Picasso painting 'Les Femmes d'Alger' goes for $179 million, breaks world record for art sold at auction

A Pablo Picasso canvas brought in $179.4 million at a Christie's sale in New York on Monday evening, breaking the world record for the most expensive piece of art sold at auction. 

The painting, "Les Femmes d'Alger (Version O)," or "The Women from Algiers," dates from 1955 and depicts female courtesans striking provocative poses in the artist's signature Cubist style. Christie's didn't reveal the seller or buyer of the painting, except to say that it comes from a private European collection. 

The auction house had estimated that the work would sell for around $140 million. The selling price of $179.4 million includes the buyer's premium that auction houses typically add on.

The previous world-record holder was a Francis Bacon triptych painting of Lucian Freud that brought in $142.4 million at an auction in 2013. The buyer of that piece was later revealed to be Elaine Wynn.

At Monday's sale, another work of art shared the media spotlight -- a Giacometti sculpture, "L'homme au doigt (Pointing Man)," which sold for $141.3 million. The sum, which also includes the buyer's premium, represents an auction record for a sculpture. Christie's had estimated that the work would go for approximately $130 million.

The bronze piece, which stands 5 feet, 10 inches tall, was created in the spindly, emaciated style that is the artist's creative signature.
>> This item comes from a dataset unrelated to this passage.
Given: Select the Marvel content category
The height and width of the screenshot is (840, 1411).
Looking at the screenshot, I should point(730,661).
It is one of six casts of the work, and Monday's sale marks the first time the bronze has been put up at auction, according to Christie's.
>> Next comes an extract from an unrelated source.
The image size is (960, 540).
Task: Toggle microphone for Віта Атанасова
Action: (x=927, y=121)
The auction house said that the seller of the work had acquired it in 1970, but didn't provide any additional information about the identities of the seller or buyer. 

Giacometti sculptures are highly coveted by the world's top collectors. Last year, billionaire hedge-fund manager Steve Cohen forked over $101 million for the Giacometti sculpture "Chariot" at a Sotheby's auction.
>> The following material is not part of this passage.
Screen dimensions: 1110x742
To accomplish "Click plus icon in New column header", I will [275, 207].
In all, Monday's auction, titled "Looking Forward to the Past," brought in a total of $705.9 million and featured 35 items. Another Picasso painting, "Buste de Femme (Femme a la Resille)," sold for $67.4 million, and a Monet canvas brought in $40.5 million.

The international art market has seen considerable growth in the last decade, fueled largely by the sales of postwar and contemporary art.  

Christie's and Sotheby's have jostled for big-ticket items, though both have experienced internal turmoil with the announced departures late last year of the top executives at both companies. 

Other top auction sales in recent years include an Edvard Munch "The Scream" canvas that brought in nearly $120 million at a Sotheby's sale in 2012, and a Picasso work from 1932 titled "Nude, Green, Leaves and Bust" that sold for $106.5 million at a Christie's auction in 2010.

The record set on Monday by the Picasso painting is only for art sold at auctions. Both auction houses conduct private sales of art that are believed to have exceeded the amount brought in by the Picasso. The details of those transactions aren't usually made public.